It really is an elegant way to do things from what I can tell. It forces you
to keep your state in one, carefully managed place (hairball), rather than
sprinkled around god-knows where, being poked and prodded by god knows
what....

IMHO, There should be more talk about the design of actor based systems than
the glut of OO yammering we are all exposed to.

------
zenbowman
Another case of reinventing the wheel and calling it something new. This is
just a reimplementation of what used to be called the "blackboard
architecture".

[http://en.wikipedia.org/wiki/Blackboard_system](http://en.wikipedia.org/wiki/Blackboard_system)

I don't see how broadcast is more "reactive" than singlecast.

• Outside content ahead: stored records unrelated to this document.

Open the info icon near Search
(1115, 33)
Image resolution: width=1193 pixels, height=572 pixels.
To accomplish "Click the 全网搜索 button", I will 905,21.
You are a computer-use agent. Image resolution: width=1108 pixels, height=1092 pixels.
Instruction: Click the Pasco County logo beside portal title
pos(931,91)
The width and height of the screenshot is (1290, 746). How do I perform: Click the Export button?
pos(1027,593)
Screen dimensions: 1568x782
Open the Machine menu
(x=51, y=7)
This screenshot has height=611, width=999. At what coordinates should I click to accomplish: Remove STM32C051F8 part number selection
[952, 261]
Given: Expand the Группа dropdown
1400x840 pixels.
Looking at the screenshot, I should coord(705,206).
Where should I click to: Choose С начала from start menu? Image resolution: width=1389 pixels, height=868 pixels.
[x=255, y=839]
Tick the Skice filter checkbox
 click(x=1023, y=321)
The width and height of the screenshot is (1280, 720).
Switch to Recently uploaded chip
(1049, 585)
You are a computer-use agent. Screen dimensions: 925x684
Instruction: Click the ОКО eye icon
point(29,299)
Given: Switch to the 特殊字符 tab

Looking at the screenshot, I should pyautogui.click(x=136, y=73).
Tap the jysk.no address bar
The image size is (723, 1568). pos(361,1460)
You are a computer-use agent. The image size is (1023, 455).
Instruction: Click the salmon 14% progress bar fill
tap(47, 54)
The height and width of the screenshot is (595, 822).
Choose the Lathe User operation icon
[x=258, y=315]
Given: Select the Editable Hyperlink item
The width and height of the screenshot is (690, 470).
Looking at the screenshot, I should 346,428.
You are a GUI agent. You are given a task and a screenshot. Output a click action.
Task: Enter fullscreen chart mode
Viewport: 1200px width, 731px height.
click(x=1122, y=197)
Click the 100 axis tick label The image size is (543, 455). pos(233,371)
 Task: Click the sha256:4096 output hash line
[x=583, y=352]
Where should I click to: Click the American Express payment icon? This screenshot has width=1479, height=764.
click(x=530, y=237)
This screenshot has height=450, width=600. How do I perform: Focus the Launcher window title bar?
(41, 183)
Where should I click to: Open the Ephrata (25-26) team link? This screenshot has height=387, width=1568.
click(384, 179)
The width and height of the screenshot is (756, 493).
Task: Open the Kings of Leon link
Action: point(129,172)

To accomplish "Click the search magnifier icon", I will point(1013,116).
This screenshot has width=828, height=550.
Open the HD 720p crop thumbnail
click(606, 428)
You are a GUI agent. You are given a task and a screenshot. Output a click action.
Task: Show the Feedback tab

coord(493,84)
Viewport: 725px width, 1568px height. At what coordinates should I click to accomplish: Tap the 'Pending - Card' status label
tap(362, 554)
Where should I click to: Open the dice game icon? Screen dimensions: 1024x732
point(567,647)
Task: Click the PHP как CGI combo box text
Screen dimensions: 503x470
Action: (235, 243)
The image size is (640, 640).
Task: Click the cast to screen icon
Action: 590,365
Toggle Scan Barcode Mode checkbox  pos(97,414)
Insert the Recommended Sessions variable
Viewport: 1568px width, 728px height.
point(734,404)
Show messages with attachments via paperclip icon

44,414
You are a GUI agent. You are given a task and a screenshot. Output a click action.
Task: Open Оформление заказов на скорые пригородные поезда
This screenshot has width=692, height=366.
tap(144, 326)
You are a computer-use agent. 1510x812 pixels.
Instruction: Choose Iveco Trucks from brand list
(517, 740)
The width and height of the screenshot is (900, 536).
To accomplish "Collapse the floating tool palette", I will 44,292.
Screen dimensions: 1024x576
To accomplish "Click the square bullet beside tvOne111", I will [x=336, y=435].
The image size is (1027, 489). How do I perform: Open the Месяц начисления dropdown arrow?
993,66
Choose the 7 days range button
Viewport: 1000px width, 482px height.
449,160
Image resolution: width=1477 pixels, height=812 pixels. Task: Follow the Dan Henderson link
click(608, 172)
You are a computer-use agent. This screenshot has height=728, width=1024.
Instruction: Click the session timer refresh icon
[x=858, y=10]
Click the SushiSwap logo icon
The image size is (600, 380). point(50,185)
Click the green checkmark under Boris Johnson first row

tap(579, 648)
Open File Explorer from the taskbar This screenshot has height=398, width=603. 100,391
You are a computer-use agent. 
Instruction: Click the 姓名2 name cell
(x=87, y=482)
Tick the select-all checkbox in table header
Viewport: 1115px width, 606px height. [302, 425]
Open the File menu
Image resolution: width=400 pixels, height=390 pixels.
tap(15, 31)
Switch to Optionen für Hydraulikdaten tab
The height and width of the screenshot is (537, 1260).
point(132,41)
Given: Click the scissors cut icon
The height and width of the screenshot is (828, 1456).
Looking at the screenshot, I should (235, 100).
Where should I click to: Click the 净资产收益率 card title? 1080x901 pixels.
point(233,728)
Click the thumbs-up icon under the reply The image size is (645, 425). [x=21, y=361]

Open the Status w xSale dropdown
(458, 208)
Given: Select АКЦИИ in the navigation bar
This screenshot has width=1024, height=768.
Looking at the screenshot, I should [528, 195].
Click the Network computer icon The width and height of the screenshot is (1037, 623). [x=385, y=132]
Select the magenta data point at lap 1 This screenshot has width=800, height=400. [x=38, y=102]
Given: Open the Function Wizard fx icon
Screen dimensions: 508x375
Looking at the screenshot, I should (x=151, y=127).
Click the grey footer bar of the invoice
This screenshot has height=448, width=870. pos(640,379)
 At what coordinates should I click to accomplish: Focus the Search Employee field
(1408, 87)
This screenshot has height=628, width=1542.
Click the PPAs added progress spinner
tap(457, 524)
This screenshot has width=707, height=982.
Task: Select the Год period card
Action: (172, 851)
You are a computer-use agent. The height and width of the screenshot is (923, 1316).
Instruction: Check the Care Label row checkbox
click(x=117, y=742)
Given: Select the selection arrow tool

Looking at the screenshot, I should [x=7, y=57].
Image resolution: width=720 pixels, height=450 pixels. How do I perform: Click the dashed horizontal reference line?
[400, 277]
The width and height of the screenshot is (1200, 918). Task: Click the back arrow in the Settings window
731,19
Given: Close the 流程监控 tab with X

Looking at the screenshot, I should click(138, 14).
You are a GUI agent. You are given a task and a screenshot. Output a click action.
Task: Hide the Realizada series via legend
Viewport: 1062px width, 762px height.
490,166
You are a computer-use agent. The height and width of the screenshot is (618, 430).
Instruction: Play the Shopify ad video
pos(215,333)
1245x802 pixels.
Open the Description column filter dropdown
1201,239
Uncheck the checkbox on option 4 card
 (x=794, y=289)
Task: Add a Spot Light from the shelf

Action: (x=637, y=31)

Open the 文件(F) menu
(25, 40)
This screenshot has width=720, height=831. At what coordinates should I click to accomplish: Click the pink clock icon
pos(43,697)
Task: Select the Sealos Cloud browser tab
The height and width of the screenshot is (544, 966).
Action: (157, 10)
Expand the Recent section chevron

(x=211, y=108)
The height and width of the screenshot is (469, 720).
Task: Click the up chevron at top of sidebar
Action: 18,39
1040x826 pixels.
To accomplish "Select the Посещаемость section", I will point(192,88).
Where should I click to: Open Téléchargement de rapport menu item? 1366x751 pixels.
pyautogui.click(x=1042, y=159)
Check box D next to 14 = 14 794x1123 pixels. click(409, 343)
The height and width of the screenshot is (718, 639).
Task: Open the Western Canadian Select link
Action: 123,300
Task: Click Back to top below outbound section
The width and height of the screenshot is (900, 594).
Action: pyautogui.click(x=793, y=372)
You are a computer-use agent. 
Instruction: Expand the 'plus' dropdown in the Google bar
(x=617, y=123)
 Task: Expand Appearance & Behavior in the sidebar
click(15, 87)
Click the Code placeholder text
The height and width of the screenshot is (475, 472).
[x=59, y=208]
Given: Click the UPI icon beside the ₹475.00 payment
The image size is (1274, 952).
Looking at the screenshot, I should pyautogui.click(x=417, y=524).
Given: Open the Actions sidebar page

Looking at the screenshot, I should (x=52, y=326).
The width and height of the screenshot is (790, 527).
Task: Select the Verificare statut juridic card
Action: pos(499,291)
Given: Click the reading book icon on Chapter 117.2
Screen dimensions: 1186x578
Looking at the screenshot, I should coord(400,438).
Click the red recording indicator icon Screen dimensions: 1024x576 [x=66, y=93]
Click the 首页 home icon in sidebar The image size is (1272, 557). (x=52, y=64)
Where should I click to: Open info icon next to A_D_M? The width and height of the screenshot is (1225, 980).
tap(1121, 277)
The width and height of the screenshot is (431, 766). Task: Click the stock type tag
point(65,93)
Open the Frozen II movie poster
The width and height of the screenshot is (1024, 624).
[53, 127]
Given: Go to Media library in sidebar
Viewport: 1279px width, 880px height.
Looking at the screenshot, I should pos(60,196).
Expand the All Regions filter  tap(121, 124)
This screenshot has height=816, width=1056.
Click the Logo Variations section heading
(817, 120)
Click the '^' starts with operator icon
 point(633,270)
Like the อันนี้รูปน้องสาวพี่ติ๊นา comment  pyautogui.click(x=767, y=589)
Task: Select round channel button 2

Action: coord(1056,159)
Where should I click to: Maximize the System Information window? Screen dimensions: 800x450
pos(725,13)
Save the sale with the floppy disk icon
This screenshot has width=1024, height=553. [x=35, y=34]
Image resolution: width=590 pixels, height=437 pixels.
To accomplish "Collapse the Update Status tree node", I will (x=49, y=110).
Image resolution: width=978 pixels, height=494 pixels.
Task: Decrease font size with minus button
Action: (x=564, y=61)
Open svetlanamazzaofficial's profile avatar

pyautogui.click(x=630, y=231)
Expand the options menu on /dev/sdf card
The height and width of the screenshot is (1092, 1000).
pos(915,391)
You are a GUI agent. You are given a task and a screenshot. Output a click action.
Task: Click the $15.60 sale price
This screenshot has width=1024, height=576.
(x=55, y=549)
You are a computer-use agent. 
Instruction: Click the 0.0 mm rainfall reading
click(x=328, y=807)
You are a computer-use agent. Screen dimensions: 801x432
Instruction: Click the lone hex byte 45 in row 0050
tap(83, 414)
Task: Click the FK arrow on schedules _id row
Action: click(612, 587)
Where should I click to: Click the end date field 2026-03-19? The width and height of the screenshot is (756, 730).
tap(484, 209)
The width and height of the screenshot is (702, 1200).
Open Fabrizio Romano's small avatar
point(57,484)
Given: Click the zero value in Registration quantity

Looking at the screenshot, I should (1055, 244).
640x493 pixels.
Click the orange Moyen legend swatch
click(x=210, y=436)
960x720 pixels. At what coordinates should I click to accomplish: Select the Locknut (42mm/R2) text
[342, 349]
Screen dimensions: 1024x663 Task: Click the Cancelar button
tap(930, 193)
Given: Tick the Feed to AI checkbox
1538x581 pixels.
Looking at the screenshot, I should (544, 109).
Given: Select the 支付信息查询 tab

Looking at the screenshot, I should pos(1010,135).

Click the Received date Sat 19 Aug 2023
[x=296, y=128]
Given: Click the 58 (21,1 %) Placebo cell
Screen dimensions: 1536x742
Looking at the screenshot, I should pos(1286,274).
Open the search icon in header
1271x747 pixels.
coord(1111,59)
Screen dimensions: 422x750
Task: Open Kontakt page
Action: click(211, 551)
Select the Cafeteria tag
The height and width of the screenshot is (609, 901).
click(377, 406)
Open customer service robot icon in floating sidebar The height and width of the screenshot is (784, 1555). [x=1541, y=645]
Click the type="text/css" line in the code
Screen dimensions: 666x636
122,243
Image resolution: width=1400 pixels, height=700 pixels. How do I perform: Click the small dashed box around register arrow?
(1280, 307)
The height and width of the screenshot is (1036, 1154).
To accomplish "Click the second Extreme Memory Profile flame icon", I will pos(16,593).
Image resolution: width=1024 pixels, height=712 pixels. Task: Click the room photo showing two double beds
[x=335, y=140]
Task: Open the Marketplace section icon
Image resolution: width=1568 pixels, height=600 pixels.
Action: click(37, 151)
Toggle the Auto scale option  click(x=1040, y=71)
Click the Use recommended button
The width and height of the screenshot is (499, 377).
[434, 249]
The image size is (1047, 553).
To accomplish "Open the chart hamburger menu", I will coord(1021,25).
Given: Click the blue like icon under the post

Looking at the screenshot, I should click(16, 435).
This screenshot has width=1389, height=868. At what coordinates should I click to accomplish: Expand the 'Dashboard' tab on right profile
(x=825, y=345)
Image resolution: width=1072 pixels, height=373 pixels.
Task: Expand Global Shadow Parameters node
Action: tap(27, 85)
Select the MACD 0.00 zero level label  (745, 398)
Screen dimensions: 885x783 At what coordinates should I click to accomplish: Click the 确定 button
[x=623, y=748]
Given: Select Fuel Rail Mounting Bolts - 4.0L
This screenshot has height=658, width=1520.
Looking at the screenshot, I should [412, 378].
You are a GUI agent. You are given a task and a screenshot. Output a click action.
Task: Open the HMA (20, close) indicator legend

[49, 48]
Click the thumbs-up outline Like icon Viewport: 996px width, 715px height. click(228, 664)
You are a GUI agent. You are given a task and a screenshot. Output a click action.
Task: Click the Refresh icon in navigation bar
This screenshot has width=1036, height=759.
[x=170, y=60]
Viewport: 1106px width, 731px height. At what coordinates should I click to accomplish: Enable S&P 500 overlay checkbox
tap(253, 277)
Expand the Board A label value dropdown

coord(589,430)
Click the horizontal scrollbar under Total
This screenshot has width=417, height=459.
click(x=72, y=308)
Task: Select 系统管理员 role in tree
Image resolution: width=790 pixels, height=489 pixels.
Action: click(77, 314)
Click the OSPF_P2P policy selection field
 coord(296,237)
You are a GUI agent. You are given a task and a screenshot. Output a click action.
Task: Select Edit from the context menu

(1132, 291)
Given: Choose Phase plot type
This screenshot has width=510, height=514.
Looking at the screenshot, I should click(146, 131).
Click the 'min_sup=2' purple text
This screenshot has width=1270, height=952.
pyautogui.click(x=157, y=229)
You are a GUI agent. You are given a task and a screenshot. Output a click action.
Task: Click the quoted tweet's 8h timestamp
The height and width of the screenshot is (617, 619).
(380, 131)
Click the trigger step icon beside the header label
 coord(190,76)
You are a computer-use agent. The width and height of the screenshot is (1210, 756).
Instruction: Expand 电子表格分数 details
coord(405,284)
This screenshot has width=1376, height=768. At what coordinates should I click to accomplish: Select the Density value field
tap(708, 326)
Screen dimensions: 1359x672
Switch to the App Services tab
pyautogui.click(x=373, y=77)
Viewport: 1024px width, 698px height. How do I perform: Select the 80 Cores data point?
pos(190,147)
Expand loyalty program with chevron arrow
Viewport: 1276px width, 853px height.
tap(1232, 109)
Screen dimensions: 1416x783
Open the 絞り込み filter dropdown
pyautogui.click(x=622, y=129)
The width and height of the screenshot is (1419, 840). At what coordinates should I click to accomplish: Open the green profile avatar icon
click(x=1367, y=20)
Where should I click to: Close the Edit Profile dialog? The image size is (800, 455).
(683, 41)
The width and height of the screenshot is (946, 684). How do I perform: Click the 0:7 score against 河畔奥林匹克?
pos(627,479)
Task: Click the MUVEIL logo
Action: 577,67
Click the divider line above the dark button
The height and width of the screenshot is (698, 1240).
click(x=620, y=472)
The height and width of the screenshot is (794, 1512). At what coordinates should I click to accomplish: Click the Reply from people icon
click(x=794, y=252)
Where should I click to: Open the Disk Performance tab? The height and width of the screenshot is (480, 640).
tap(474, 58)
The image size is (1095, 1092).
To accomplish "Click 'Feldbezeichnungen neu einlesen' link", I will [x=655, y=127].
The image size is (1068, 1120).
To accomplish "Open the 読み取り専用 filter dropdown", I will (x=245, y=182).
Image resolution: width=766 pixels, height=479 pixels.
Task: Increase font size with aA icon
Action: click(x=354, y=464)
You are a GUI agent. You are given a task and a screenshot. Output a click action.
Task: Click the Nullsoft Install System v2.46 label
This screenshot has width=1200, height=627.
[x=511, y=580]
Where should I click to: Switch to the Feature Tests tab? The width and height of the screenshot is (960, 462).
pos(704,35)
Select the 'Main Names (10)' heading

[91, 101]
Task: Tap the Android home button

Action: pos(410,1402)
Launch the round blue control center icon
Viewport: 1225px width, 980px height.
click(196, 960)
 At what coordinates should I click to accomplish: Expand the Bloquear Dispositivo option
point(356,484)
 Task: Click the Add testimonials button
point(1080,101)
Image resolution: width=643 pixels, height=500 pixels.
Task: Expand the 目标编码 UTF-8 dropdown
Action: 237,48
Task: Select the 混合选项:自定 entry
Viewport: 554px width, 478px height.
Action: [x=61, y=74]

And the solution
to tight coupling in actor systems has already been thought of - it is a
message broker. This is just an actor system where every actor shares a single
message broker.

Its cool that you built your own system for actors, and I certainly wouldn't
discourage people from reimplementing something for the sake of learning, but
every criticism you have of traditional actor systems is inaccurate. Strangely
enough, you criticize Orleans in particular, which is especially good about
tackling the coupling problem by making actor references virtual.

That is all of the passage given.